**Provided text**
## start
Benchmarking in the Cloud

Since most user data in a social network consist in chat and email messages, the messaging system has to scale up very smoothly. In order to buy time, we had already split it up: Into email messages stored permanently on the one hand, and chat messages stored for 10 days, and delivered via a Redis queue, on the other hand. Now chat messages are a valuable information for a social network (they are a key element of our spam detection system, for instance), and the deletion job itself was becoming a performance bottleneck. So we have been looking for the optimal solution to combine both messaging systems in a scalable way.

The idea was to use a dedicated, shardable database, to spread the load on several machines. Apart from the throughput, key aspects for the choice of a database system are its ease of use, a broad community support, the existence of up-to-date PHP drivers as well as backup and monitoring tools. We’ve evaluated Cassandra and MongoDB, after having rejected other database systems like CouchDB (performing worse according to most benchmarks), HyperTable (too complicated to use and to set up), or HyperDex (lacking community support).

We’ve benchmarked both databases on Amazon EC2 instances for up to 50 million user conversations.

Driving Cassandra with PHP

We wanted to try out Cassandra because it scored much better in benchmarks than MongoDB, and seemed to have more stable and predictable performance characteristics. But it was clear from the beginning that the PHP integration would be a pain… First, you have to know that there is a pretty cool new version 3 of the Cassandra Query Language, which is just like SQL minus joins minus subqueries. But no PHP driver supports it yet! They all are stuck at CQL 2, which is not so nice: A SQL-like query language not even used internally by the Cassandra server, which has to be compiled by the driver to deprecated API calls… Now the problem is that some features you will actually need, like compound indexes, are only available as of CQL 3.
## end
**Stored records**
## start
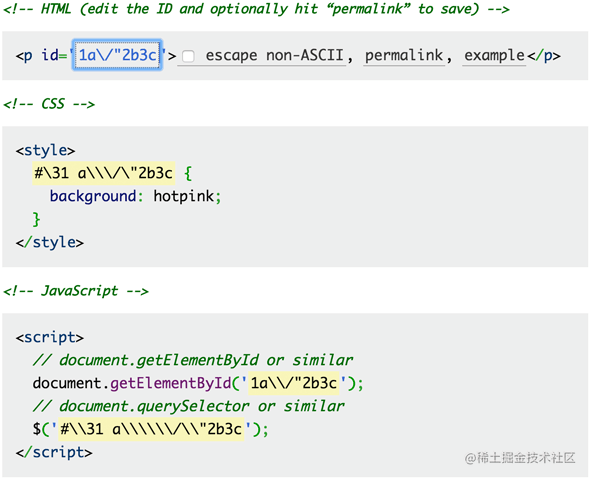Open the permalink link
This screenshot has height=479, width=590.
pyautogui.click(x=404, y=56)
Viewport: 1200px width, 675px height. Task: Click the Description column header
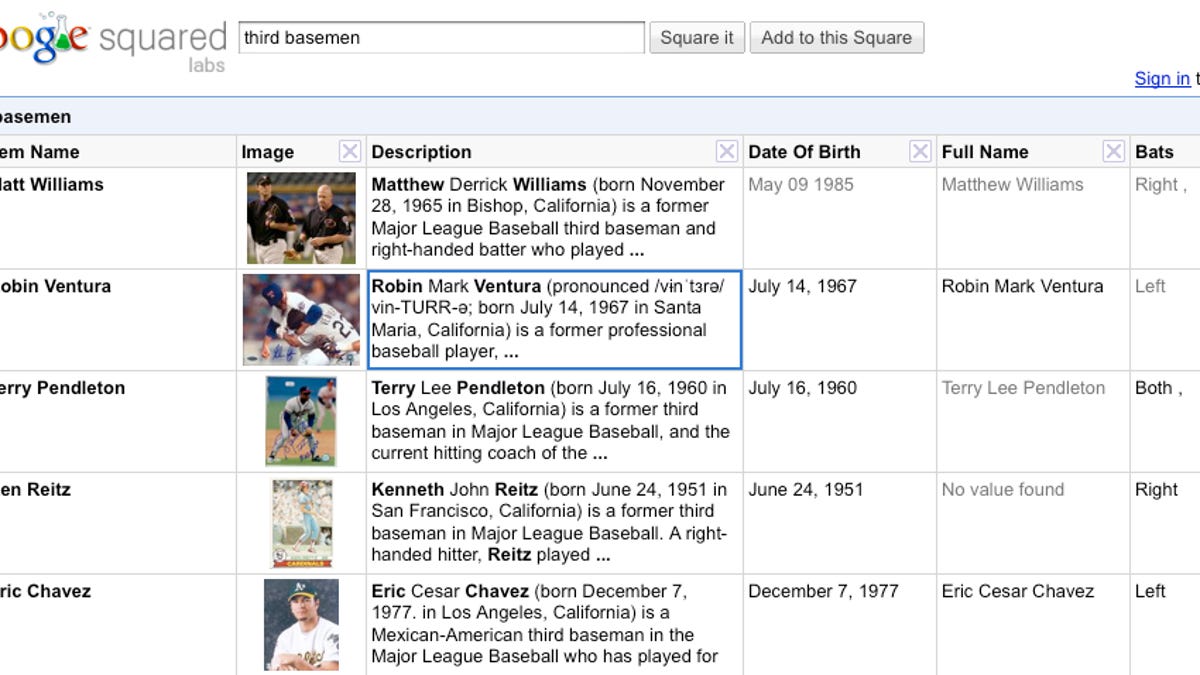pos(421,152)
## end
## start
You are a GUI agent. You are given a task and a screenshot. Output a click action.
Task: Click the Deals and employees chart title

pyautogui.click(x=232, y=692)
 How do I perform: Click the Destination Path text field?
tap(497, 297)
## end
## start
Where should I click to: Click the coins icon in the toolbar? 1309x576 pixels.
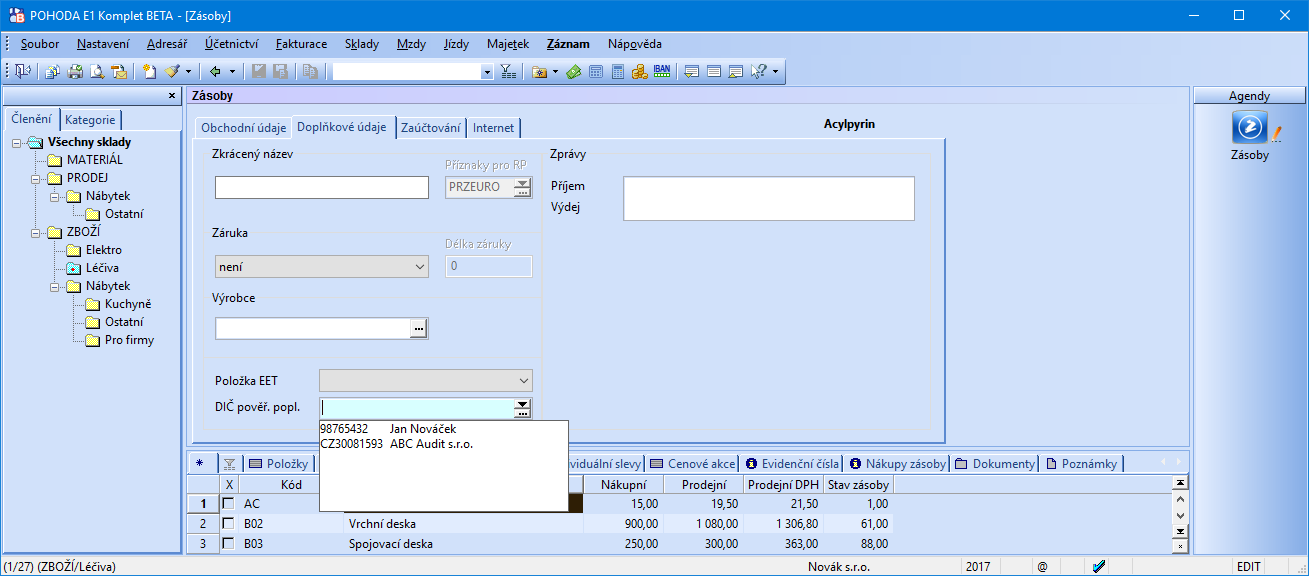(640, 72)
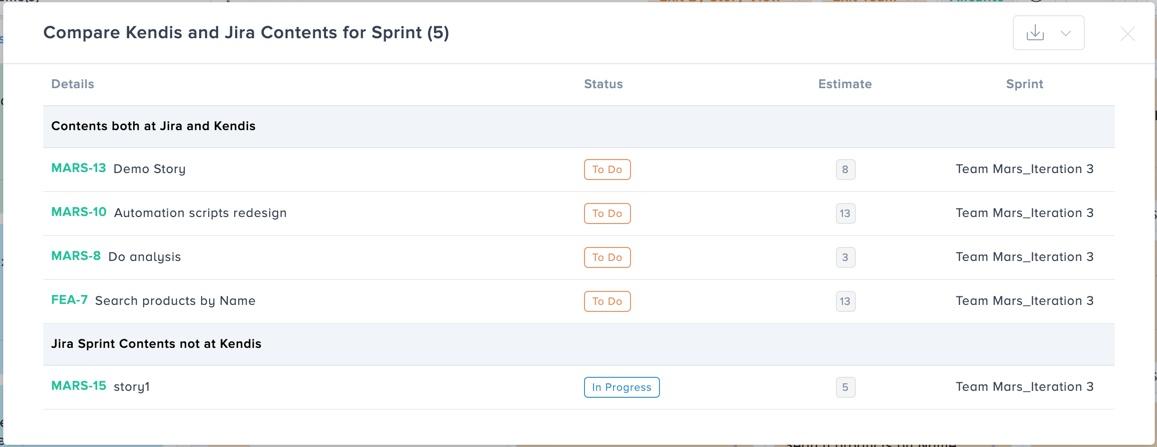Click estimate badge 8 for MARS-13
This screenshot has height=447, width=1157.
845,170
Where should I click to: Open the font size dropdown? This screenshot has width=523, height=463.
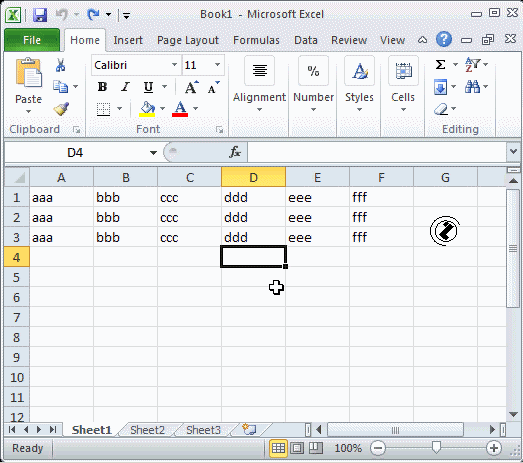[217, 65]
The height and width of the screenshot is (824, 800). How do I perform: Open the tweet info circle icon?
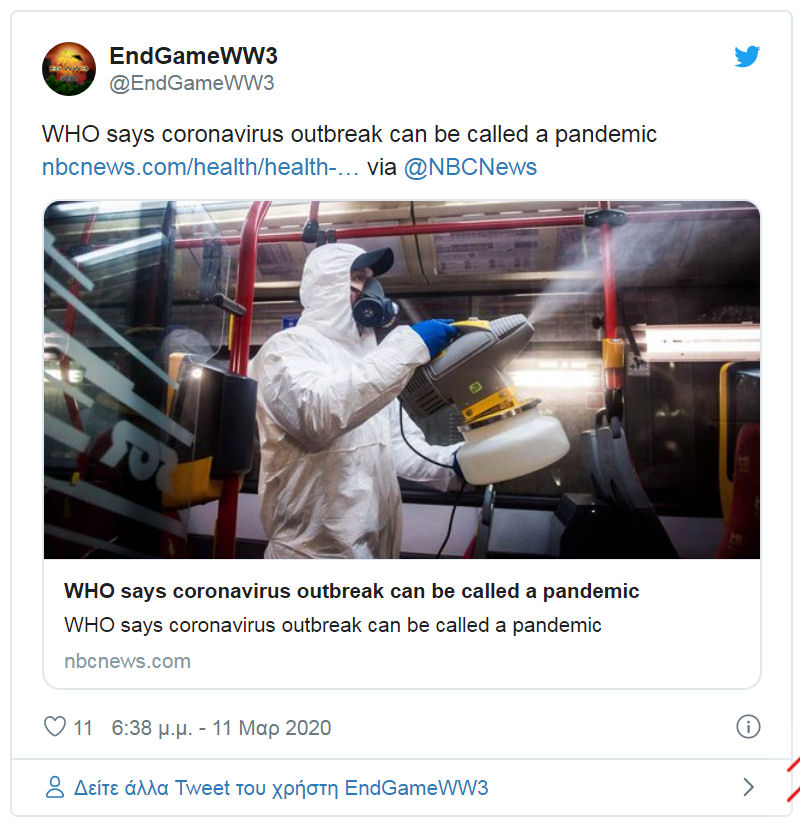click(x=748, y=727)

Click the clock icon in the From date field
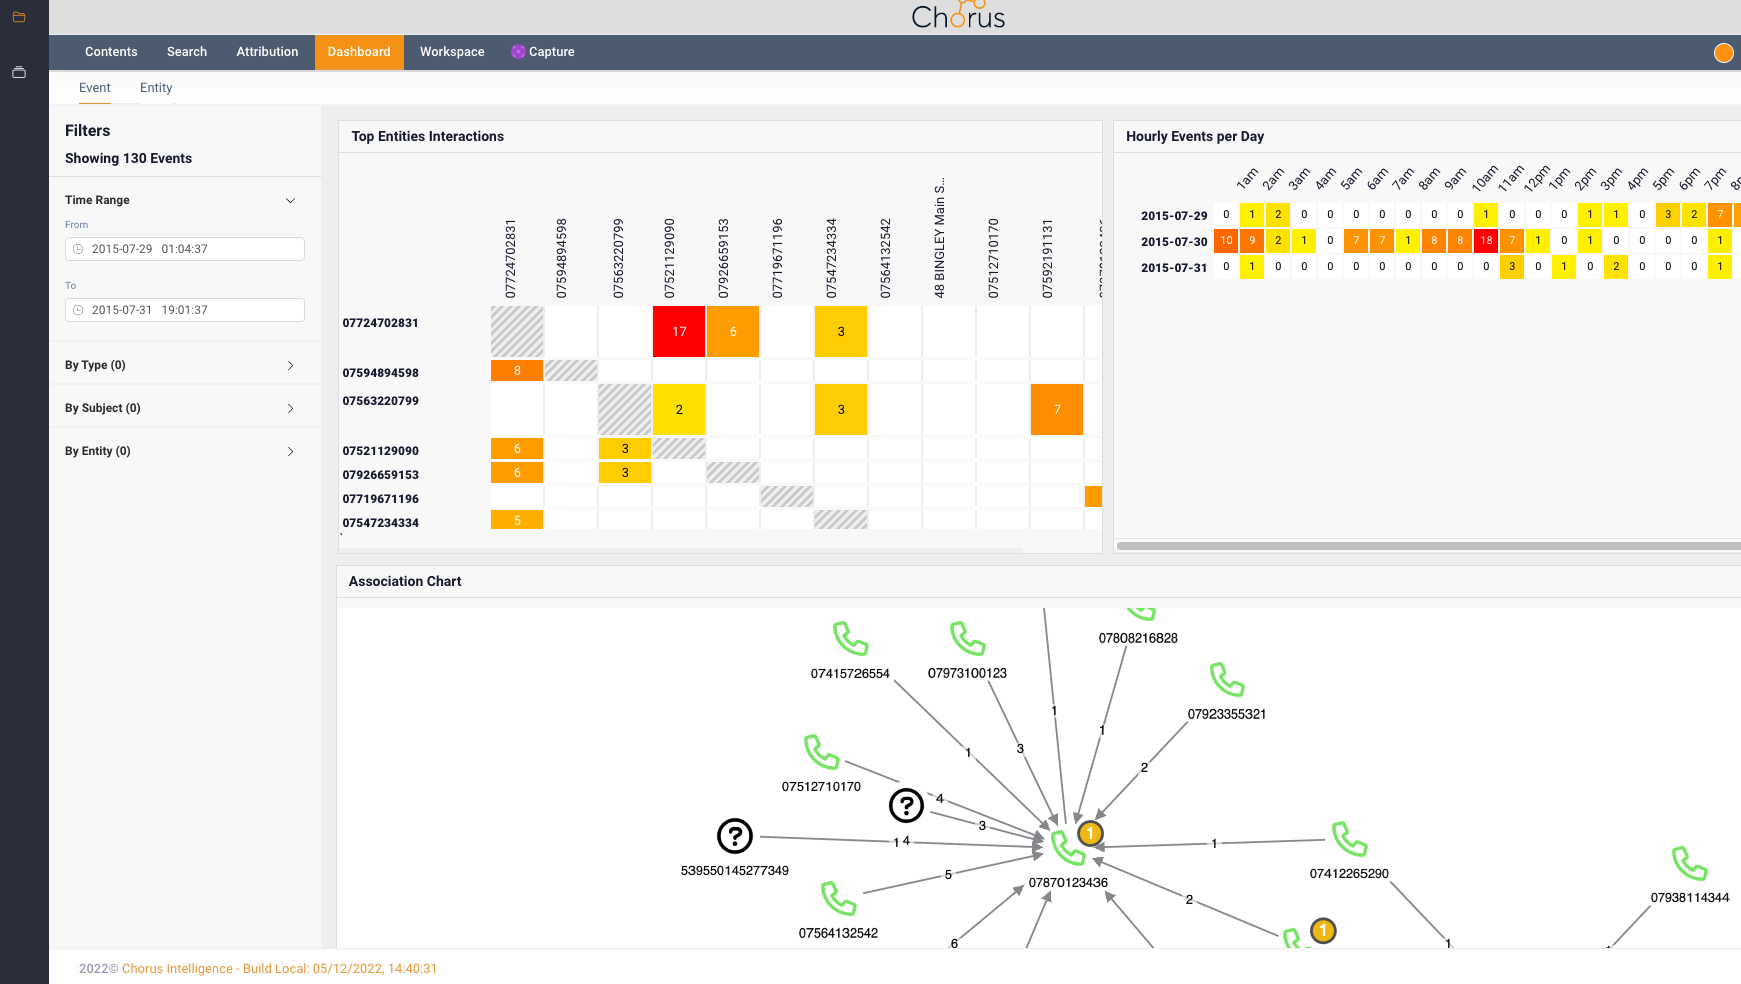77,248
## end
**Task requirements**
A) What reason does the cloud benchmarking text give for rejecting HyperTable?
B) Extend the cloud benchmarking text from the point where it stops.

**Answers given**
A) It was too complicated to use and to set up.

B)
So for all practical purposes, you have to design your Cassandra database with single-column indexes. As a workaround, besides the two columns of what we would have liked to be a compound unique key, we’ve introduced a primary key where we concatenate manually both columns! It is one more line of logic on the client side, it has certainly an impact on the storage performance, but it just worked fine!

As a driver, we’ve found out that we could use PDO as usual if we put MariaDB – the open-source fork of MySQL – as a layer between PHP and Cassandra. The Cassandra Storage Engine, a plug-in for MariaDB, allows you to query Cassandra tables with plain SQL. This was by far the most convenient way of accessing the Cassandra database from PHP!

Benchmark Results

Let us skip the details of the benchmark setup first, so that we can go straight to the results: As expected, Cassandra is scaling up very smoothly, with no noticeable performance drop as the number of conversations increases up to 50 million. MongoDB, on the contrary, shows a clear performance drop which is probably due to the complexity of indexing sub-documents, but still it performs good enough for our purposes. MongoDB is even outperforming Cassandra for “small” databases of less than 10 million conversations, so given its ease of use and the great community support for MongoDB, this will be our choice.

We’ve plotted here the maximal insertion rate, in conversations created per second, as it evolves when the size of the database increases (blue for MongoDB, red for Cassandra):

Benchmark

Since reads are extremely fast on both database systems, we’ve only benchmarked the insertion of conversations, which would always be the bottleneck in our use case. Each conversation consists in 20 random messages sent between two random users. We’ve sent batches of full conversations with single queries inserting 1’000 conversations at once (the maximum allowed for SQL queries), in order to avoid network bottlenecks.

We’ve used a total of 10 million users for all conversations, so that we could test the speed of index building on sender and recipients. So at about 5 million conversations, every user is engaged in one conversation, in average. The performance drop of MongoDB above this point is, presumably, due to the complexity of building indexes when users are engaged in several conversations.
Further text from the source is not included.